Canonical quantization of the covariant fields on de Sitter spacetimes

TL;DR

This paper develops a canonical quantization framework for covariant quantum fields on de Sitter spacetimes, establishing their equivalence with unitary irreducible representations of the de Sitter isometry group, especially for Dirac fields.

Contribution

It provides a detailed analysis of covariant quantum fields on de Sitter space, linking covariant representations with unitary irreducible ones and explicitly deriving their generators and Casimir operators.

Findings

Covariant representations are equivalent to principal series unitary irreducible representations.

Dirac fields' covariant representation decomposes into a sum of two irreducible representations.

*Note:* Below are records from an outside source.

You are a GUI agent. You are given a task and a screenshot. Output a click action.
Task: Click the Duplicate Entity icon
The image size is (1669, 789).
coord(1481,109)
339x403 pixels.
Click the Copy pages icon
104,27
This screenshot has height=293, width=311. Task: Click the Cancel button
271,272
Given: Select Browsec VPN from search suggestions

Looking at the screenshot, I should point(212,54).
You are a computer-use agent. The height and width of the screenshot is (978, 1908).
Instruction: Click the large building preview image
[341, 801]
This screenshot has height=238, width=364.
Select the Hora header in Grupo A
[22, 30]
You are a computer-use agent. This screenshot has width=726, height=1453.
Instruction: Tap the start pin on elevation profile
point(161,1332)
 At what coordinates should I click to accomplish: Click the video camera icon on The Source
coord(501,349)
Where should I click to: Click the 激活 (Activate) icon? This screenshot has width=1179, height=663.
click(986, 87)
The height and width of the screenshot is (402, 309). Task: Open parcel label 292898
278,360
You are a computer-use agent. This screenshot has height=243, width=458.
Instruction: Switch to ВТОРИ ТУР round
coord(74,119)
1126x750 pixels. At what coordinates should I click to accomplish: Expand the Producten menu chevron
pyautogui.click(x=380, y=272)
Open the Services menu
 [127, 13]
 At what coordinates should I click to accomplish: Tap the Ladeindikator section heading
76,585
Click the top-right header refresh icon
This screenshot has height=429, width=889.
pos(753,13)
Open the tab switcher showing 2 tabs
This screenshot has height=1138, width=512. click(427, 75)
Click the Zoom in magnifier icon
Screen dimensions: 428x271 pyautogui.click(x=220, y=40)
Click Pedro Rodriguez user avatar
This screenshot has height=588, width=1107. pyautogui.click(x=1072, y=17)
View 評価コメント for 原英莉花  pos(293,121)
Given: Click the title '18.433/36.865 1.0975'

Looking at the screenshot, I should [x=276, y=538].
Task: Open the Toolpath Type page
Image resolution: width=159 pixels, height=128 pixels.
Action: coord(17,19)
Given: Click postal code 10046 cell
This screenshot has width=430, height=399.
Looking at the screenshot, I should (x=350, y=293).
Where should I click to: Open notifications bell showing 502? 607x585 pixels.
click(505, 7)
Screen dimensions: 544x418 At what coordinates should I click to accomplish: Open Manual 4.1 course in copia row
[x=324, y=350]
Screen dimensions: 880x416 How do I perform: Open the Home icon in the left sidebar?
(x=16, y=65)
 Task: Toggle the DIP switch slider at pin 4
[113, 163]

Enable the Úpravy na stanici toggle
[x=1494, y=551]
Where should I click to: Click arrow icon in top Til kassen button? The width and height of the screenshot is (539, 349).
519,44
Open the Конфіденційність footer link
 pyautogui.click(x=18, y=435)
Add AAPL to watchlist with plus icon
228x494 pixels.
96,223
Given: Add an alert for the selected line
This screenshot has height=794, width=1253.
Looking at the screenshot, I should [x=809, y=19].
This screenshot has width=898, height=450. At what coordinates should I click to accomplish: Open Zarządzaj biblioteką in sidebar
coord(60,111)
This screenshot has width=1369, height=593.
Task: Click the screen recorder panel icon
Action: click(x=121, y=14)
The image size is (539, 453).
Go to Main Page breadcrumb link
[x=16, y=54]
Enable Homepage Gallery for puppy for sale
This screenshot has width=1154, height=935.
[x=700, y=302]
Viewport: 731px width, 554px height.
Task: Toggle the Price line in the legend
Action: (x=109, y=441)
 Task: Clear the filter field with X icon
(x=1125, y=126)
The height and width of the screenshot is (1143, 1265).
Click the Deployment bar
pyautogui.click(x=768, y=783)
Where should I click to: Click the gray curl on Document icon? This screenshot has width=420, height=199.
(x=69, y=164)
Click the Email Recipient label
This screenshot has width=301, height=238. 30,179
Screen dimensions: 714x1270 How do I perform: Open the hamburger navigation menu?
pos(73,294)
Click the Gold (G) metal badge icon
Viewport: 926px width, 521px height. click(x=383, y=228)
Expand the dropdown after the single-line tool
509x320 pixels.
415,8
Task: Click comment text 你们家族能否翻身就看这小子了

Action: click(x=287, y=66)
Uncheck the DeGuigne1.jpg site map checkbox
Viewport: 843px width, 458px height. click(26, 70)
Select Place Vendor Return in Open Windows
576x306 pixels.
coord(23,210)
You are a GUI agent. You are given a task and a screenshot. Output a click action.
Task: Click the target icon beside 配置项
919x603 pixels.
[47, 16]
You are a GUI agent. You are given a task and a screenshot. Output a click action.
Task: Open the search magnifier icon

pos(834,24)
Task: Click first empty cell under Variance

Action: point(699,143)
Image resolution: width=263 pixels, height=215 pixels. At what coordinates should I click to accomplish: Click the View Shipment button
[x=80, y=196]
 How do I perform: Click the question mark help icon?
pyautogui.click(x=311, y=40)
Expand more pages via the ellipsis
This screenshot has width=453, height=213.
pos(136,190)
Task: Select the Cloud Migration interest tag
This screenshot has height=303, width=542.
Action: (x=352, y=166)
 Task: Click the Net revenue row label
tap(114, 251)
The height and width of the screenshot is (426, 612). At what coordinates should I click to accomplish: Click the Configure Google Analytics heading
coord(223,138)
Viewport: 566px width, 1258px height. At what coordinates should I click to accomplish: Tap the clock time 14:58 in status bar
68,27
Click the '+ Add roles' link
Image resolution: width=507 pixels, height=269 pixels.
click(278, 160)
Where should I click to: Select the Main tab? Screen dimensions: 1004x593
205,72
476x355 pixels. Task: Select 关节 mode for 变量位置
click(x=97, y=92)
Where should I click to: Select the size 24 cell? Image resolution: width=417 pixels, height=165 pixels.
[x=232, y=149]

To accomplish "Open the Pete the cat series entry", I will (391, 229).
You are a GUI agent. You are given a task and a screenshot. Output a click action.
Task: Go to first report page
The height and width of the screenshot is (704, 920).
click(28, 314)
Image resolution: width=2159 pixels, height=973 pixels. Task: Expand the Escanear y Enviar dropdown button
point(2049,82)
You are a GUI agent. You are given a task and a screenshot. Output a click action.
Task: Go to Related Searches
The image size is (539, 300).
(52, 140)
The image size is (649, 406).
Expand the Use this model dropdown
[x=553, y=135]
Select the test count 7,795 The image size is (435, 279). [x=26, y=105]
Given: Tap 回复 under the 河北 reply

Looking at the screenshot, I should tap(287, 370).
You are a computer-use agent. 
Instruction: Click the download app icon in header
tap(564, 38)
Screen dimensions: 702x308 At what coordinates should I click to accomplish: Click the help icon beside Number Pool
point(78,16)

Explicit forms of generators and Casimir operators are derived for these representations.

Abstract

The properties of the covariant quantum fields on de Sitter spacetimes are investigated focusing on the isometry generators and Casimir operators in order to establish the equivalence among the covariant representations and the unitary irreducible ones of the de Sitter isometry group. For the Dirac quantum field it is shown that the spinor covariant representation, transforming the Dirac field under de Sitter isometries, is equivalent with a direct sum of two unitary irreducible representations of the $Sp(2,2)$ group, transforming alike the particle and antiparticle field operators in momentum representation. Their basis generators and Casimir operators are written down finding that the covariant representations are equivalent with unitary irreducible ones from the principal series whose canonical weights are determined by the fermion mass and spin.